Could you please repeat all of the entries exactly as written?

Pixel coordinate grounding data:
══════════════════════════════
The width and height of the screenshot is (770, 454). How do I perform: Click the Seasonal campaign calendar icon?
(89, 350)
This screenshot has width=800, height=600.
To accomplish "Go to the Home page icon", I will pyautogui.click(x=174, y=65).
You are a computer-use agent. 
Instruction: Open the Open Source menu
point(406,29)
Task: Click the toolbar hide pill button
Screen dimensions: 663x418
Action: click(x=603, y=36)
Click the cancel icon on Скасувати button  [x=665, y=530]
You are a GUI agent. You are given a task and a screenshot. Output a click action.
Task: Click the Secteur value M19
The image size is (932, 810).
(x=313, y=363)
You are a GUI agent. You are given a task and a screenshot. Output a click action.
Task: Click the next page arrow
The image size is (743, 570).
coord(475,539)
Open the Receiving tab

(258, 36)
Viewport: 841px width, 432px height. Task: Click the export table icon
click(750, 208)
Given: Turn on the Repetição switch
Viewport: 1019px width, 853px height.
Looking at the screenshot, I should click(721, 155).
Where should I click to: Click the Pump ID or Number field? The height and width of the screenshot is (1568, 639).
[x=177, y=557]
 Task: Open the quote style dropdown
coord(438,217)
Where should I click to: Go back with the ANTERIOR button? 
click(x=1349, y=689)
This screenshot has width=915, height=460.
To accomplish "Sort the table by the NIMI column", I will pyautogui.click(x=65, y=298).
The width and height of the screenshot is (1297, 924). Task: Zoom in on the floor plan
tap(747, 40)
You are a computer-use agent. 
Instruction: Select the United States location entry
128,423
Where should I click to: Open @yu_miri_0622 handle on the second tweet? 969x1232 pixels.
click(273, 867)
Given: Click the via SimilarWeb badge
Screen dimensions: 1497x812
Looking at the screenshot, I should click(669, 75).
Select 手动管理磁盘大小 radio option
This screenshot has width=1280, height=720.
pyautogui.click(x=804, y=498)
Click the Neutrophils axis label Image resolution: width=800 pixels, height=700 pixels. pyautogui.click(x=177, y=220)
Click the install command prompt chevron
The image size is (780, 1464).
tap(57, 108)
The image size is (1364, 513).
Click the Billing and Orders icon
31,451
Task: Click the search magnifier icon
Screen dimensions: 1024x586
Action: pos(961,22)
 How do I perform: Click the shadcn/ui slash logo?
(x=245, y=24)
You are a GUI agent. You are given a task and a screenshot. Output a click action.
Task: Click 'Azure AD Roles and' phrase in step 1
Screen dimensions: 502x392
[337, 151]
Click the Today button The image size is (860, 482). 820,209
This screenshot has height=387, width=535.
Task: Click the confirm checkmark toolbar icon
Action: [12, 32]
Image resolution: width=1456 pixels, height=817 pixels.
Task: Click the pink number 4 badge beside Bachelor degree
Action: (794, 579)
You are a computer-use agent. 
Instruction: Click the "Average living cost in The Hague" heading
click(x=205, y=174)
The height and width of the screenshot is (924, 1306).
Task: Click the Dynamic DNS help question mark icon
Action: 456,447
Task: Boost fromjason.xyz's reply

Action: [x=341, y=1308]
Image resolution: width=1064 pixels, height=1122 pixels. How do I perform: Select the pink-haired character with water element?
══════════════════════════════
### [Task output]
The width and height of the screenshot is (770, 454). How do I perform: Click the Seasonal campaign calendar icon?
(89, 350)
This screenshot has width=800, height=600.
To accomplish "Go to the Home page icon", I will pyautogui.click(x=174, y=65).
You are a computer-use agent. 
Instruction: Open the Open Source menu
point(406,29)
Task: Click the toolbar hide pill button
Screen dimensions: 663x418
Action: click(x=603, y=36)
Click the cancel icon on Скасувати button  [x=665, y=530]
You are a GUI agent. You are given a task and a screenshot. Output a click action.
Task: Click the Secteur value M19
The image size is (932, 810).
(x=313, y=363)
You are a GUI agent. You are given a task and a screenshot. Output a click action.
Task: Click the next page arrow
The image size is (743, 570).
coord(475,539)
Open the Receiving tab

(258, 36)
Viewport: 841px width, 432px height. Task: Click the export table icon
click(750, 208)
Given: Turn on the Repetição switch
Viewport: 1019px width, 853px height.
Looking at the screenshot, I should click(721, 155).
Where should I click to: Click the Pump ID or Number field? The height and width of the screenshot is (1568, 639).
[x=177, y=557]
 Task: Open the quote style dropdown
coord(438,217)
Where should I click to: Go back with the ANTERIOR button? 
click(x=1349, y=689)
This screenshot has width=915, height=460.
To accomplish "Sort the table by the NIMI column", I will pyautogui.click(x=65, y=298).
The width and height of the screenshot is (1297, 924). Task: Zoom in on the floor plan
tap(747, 40)
You are a computer-use agent. 
Instruction: Select the United States location entry
128,423
Where should I click to: Open @yu_miri_0622 handle on the second tweet? 969x1232 pixels.
click(273, 867)
Given: Click the via SimilarWeb badge
Screen dimensions: 1497x812
Looking at the screenshot, I should click(669, 75).
Select 手动管理磁盘大小 radio option
This screenshot has width=1280, height=720.
pyautogui.click(x=804, y=498)
Click the Neutrophils axis label Image resolution: width=800 pixels, height=700 pixels. pyautogui.click(x=177, y=220)
Click the install command prompt chevron
The image size is (780, 1464).
tap(57, 108)
The image size is (1364, 513).
Click the Billing and Orders icon
31,451
Task: Click the search magnifier icon
Screen dimensions: 1024x586
Action: pos(961,22)
 How do I perform: Click the shadcn/ui slash logo?
(x=245, y=24)
You are a GUI agent. You are given a task and a screenshot. Output a click action.
Task: Click 'Azure AD Roles and' phrase in step 1
Screen dimensions: 502x392
[337, 151]
Click the Today button The image size is (860, 482). 820,209
This screenshot has height=387, width=535.
Task: Click the confirm checkmark toolbar icon
Action: [12, 32]
Image resolution: width=1456 pixels, height=817 pixels.
Task: Click the pink number 4 badge beside Bachelor degree
Action: (794, 579)
You are a computer-use agent. 
Instruction: Click the "Average living cost in The Hague" heading
click(x=205, y=174)
The height and width of the screenshot is (924, 1306).
Task: Click the Dynamic DNS help question mark icon
Action: 456,447
Task: Boost fromjason.xyz's reply

Action: [x=341, y=1308]
Image resolution: width=1064 pixels, height=1122 pixels. How do I perform: Select the pink-haired character with water element?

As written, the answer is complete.